Type-1 ribosome-inactivating protein from iris (Iris hollandica var. Professor Blaauw) binds specific genomic DNA fragments

Abstract

The capacity of IRIP, a type-1 ribosome-inactivating protein (RIP) isolated from the bulbs of Iris hollandica, to bind specific DNA sequences from a mixture of approx. 200 bp (average length) fragments of total genomic DNA from Iris genome was studied. Fragments that were preferentially bound by IRIP were enriched by several cycles of affinity binding and PCR, and were cloned and sequenced. The selected DNA fragments do not share conserved sequences, indicating that IRIP does not bind DNA fragments in a strictly sequence-specific manner.

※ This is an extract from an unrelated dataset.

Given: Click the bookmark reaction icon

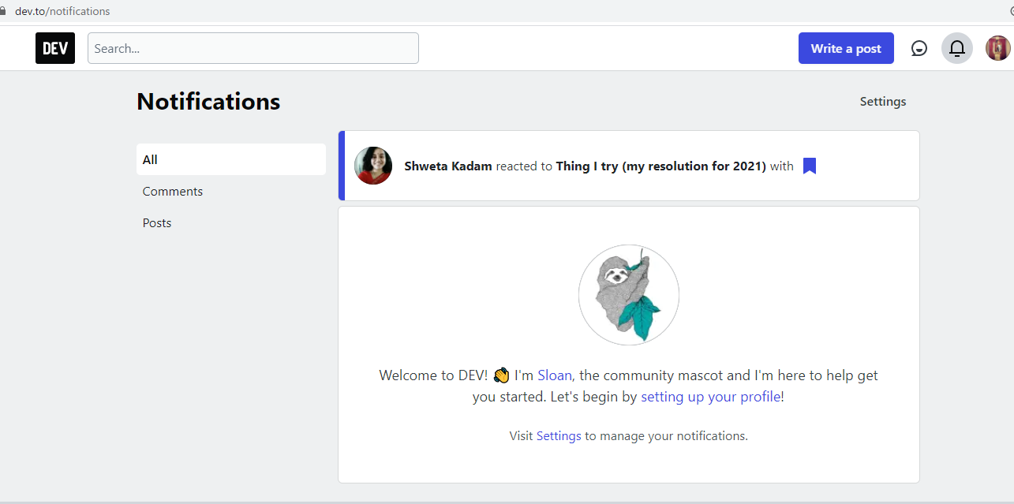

According to sequence analysis, most IRIP-bound fragments contain one or more possible free energy-stable hairpin structure(s) in their secondary structure, which may be the basis for recognition between IRIP and these DNA fragments. Some, but not all, DNA fragments moderately lower the RNA N-glycosidase activity of IRIP towards rabbit reticulocyte lysate ribosomes. IRIP does not remove adenines from the binding fragments, which implies that it does not act as a polynucleotide:adenosine glycosidase towards these DNA fragments. The selective binding of IRIP to conspecific DNA fragments is also discussed in view of the novel concept that RIPs may act as DNA-binding proteins with a regulatory activity on gene expression.